Cuevas, chozas, cabañas, tiendas,… espacios que desde tiempos inmemoriales han permitido al hombre cobijarse y vivir en familia. Lugares iluminados por hogueras, candelabros o ventanucos. Entrar en esos refugios es acceder a un mundo íntimo, a una cultura que nos muestra la diversidad humana del planeta en el que nos ha tocado vivir.
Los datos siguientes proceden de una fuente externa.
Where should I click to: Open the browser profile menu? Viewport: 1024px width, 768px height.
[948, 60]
Espacios cuyas sombras guardan grandes misterios difíciles de descifrar.
Y, cuando la luz y las sombras hacen su presencia, la vista realiza un rápido análisis de las diferentes zonas de iluminación: la zona más iluminada, aquella que primero atrae nuestra atención; la zona en penumbra con su rica variedad de tonos grisáceos; la zona oscura, aquella que sirve para realzar aún más los volúmenes iluminados; la zona proyectada, es decir, serían las sombras que proyectan los objetos o personajes iluminados; y, por último, las zonas de reflejo, que son aquellas que se benefician del resplandor de otras zonas iluminadas. Estas últimas adquieren gran relevancia cuando estos reflejos inciden en los rostros de los personajes fotografiados.
Ante estas situaciones de claroscuro, el artista tiene que buscar una disposición elegante, equilibrada y efectista de esas luces y sombras, sin olvidar los colores que refuerzan el resultado final. Hay que investigar con los diferentes planos, con los relieves, con las profundidades y, sobre todo, con el mensaje y aquello que se desea resaltar en la composición.
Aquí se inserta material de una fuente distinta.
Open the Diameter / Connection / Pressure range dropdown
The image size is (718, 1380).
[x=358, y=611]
Caminar por las callejuelas de las ciudades históricas o de las poblaciones antiguas del desierto, es como introducirse en un laberíntico entramado de arterias sombrías. Corredores y túneles de vida que han permitido a sus habitantes contrarrestar el castigo del dios Sol. Una lucha constante teniendo a las sombras como única defensa. Nuestra cámara actuará como notario de una de las batallas más antiguas de la humanidad.
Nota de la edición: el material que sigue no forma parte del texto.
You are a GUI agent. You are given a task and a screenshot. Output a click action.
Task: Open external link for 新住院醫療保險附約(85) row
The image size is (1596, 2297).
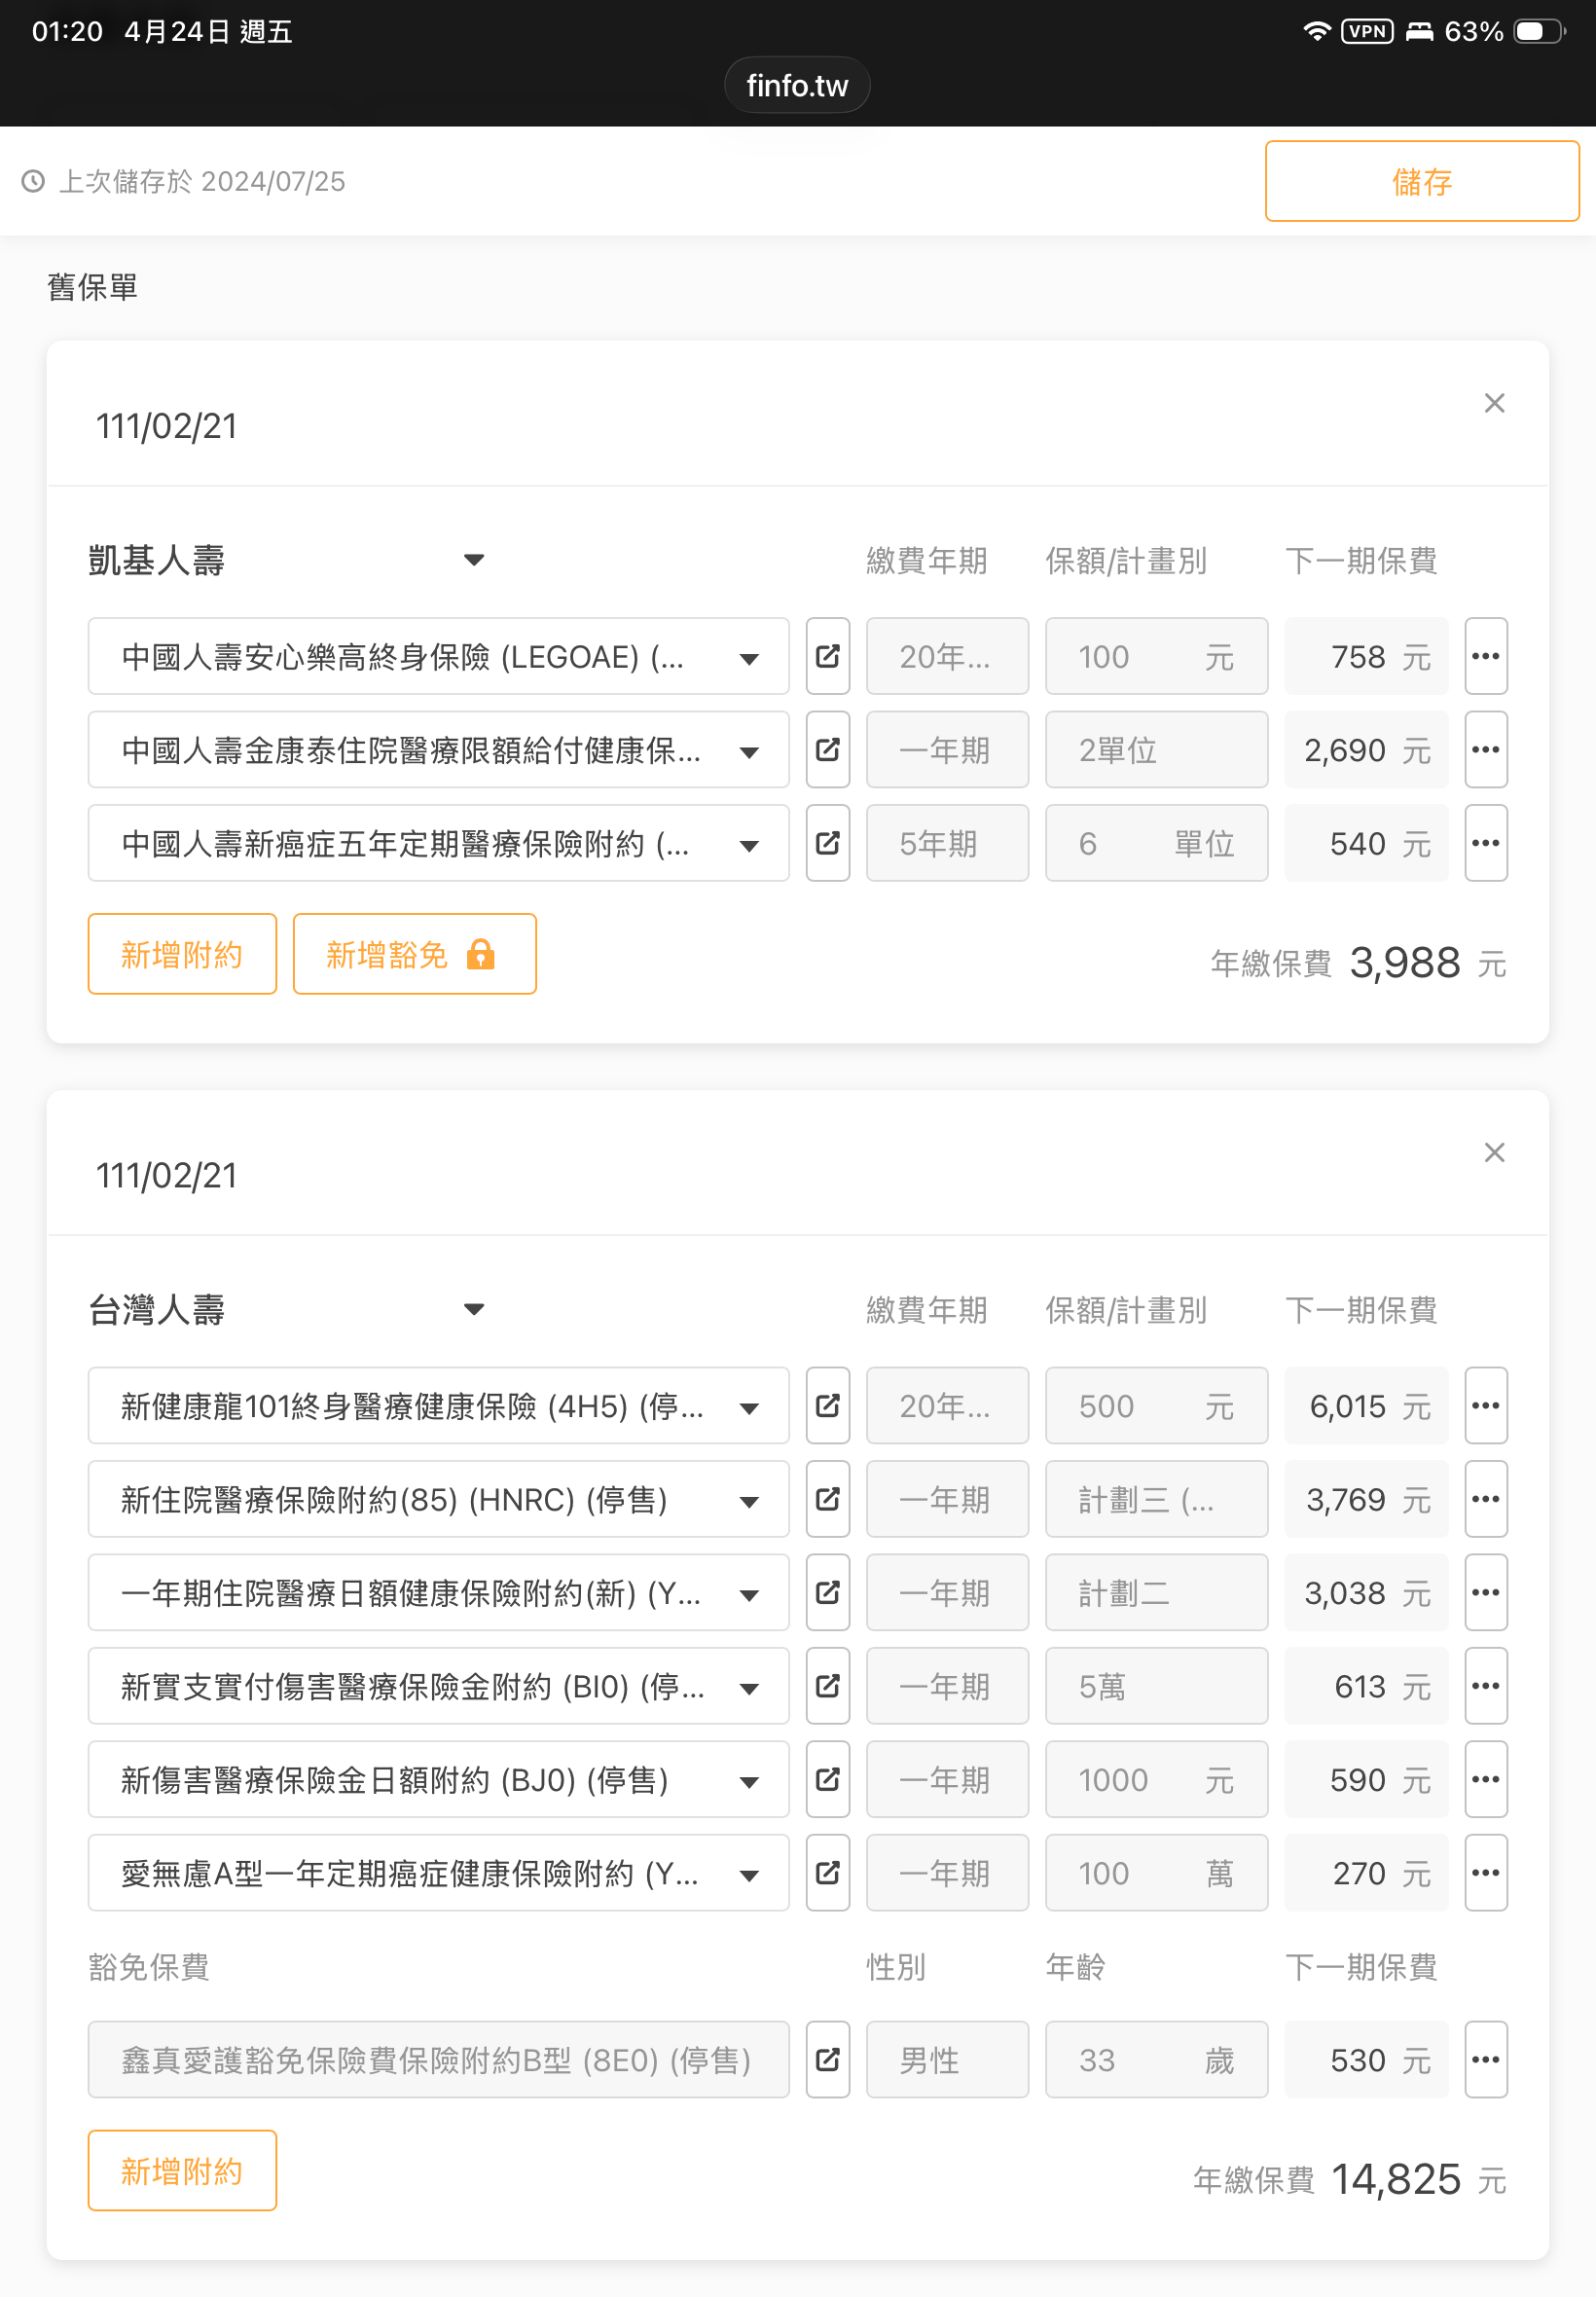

Las zonas oscuras combinadas con volúmenes lineales que realzan la profundidad, pueden conseguir mayor tremendismo a la imagen. Sin embargo, utilizar más zonas de penumbra confiere más serenidad y naturalidad al conjunto.
Jugar con las luces y las sombras es una manera de sublimar lo cotidiano. No siempre los objetos o personajes tienen que estar perfectamente definidos. Los cuerpos pueden transformarse en siluetas anónimas o sombras amenazantes. En estos casos, al igual que ocurre con la fotografía en blanco y negro, el espectador tendrá que reflexionar más sobre lo que está ocurriendo en la escena.
La historia de la humanidad viene marcada por una íntima relación con el fuego. Un elemento sin el que difícilmente podríamos sobrevivir. Fuente de calor y de luz. Una luz capaz de hechizar al que se rinde a los caprichos de sus formas.
Estamos condenados a entendernos con las luces y las sombras. Como decía Gabriel y Galán en uno de sus poemas: «De la luz y de sombra soy y quiero darme a los dos»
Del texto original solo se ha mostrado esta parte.